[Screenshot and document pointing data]
───

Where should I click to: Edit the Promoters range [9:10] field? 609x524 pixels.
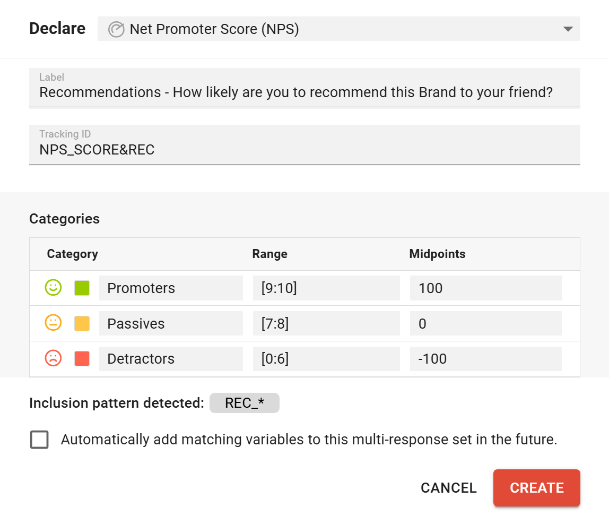[326, 288]
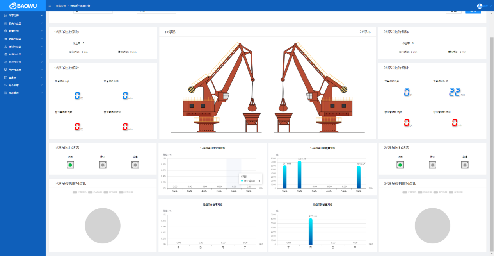The width and height of the screenshot is (494, 256).
Task: Click the 1#浮吊 green 正常 status indicator
Action: coord(70,165)
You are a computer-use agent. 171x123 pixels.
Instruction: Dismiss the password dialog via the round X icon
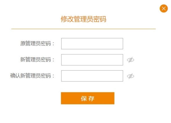pos(163,8)
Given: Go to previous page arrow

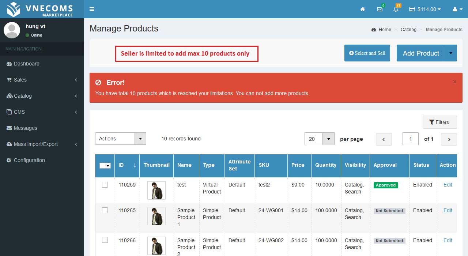Looking at the screenshot, I should click(384, 139).

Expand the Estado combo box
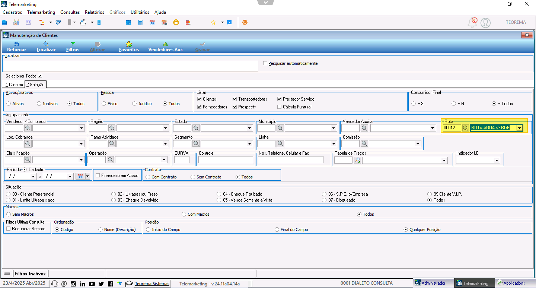250,128
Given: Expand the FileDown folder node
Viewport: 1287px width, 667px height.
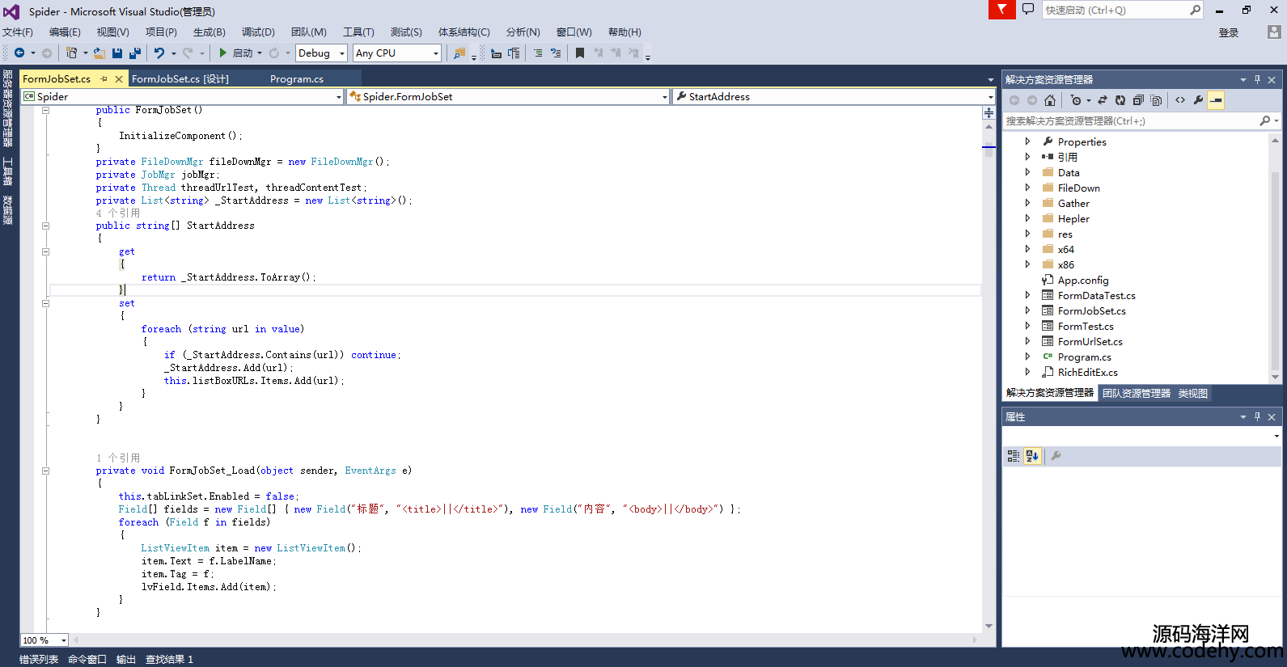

───

The request =
Copy every one of the lines above word for word, but leave out the pictures.

Expected output =
Where should I click to: Edit the Promoters range [9:10] field? 609x524 pixels.
[326, 288]
The width and height of the screenshot is (494, 256).
Task: Click the 1#浮吊 green 正常 status indicator
Action: coord(70,165)
You are a computer-use agent. 171x123 pixels.
Instruction: Dismiss the password dialog via the round X icon
pos(163,8)
Given: Go to previous page arrow

Looking at the screenshot, I should click(384, 139).

Expand the Estado combo box
250,128
Given: Expand the FileDown folder node
Viewport: 1287px width, 667px height.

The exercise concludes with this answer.